At some point, the hungry ghost had stolen my eyes and slipped some spare dead ones into the sockets. I had probably passed out. With the wrong eyes I could see only the ends of things- little children growing into bad adults. The death of a new potted plant. Ghost dogs and cats crowding sidewalks and windowsills.
Every place spoke to these eyes of decay. First thing in the morning there were corpses stacked in the kitchen. Whose kitchen was this? All the women that lived here before me were gone and they left me alone. Rattling the burners in an empty flat that should hold a family.
I fled the hungry ghost, but I took its eyes with me. I began to notice they weren’t working properly. At parties, they would see empty rooms. They were reverse heat sensors. They saw only cold inhospitable bodies. Following them I tried to pound the chests and breathe air into the lips of the long dead. The dead struggled, irritated and embarrassed at my attempts to wake them. My fingers stroked a cold man’s sides and felt many fresh wounds, lines slashed precisely to numb his living body.
After I fled, I began to walk carefully, like trying to navigate the floor while looking down into a mirror pointed at the ceiling.

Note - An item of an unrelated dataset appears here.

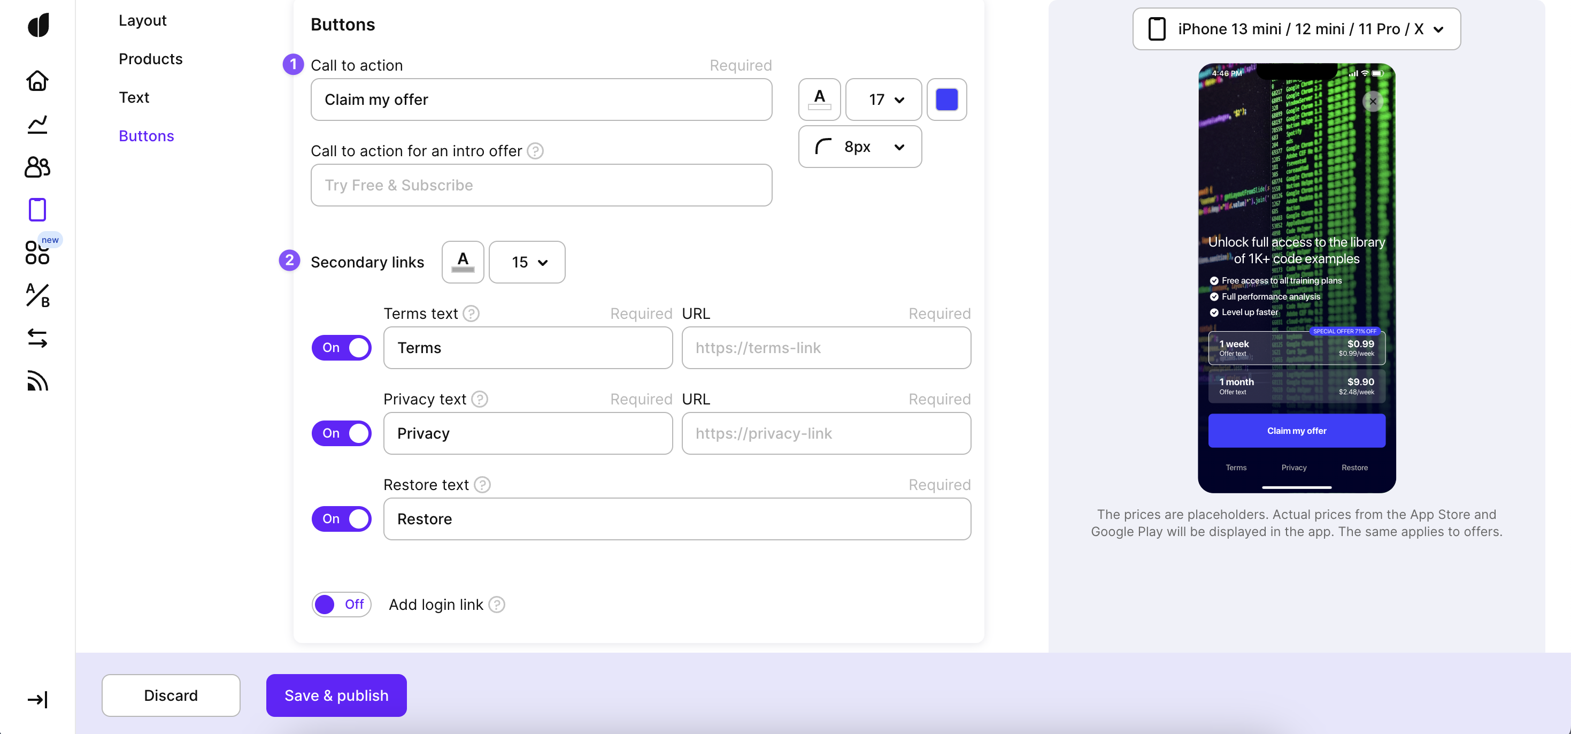Image resolution: width=1571 pixels, height=734 pixels.
Task: Open the users profiles sidebar icon
Action: point(37,167)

I didn’t bother trying to retrain the eyes, but I stopped taking them seriously, stopped defibrillating marble. There go my eyes again, following the worst person in the room. I planted my ass on a couch and talked instead to people who seemed dull with life, who didn’t need me.
In this way I bored the ghost’s dead eyes so much that one day I woke up and they were gone. Instead of empty cellar pits I saw houses with light in the windows. Instead of the curled up body of my first dog, hiding in the grass to die, I felt the insistent licks of this year’s dog, hungry for breakfast. The world now appeared crowded with life, stretching in every direction.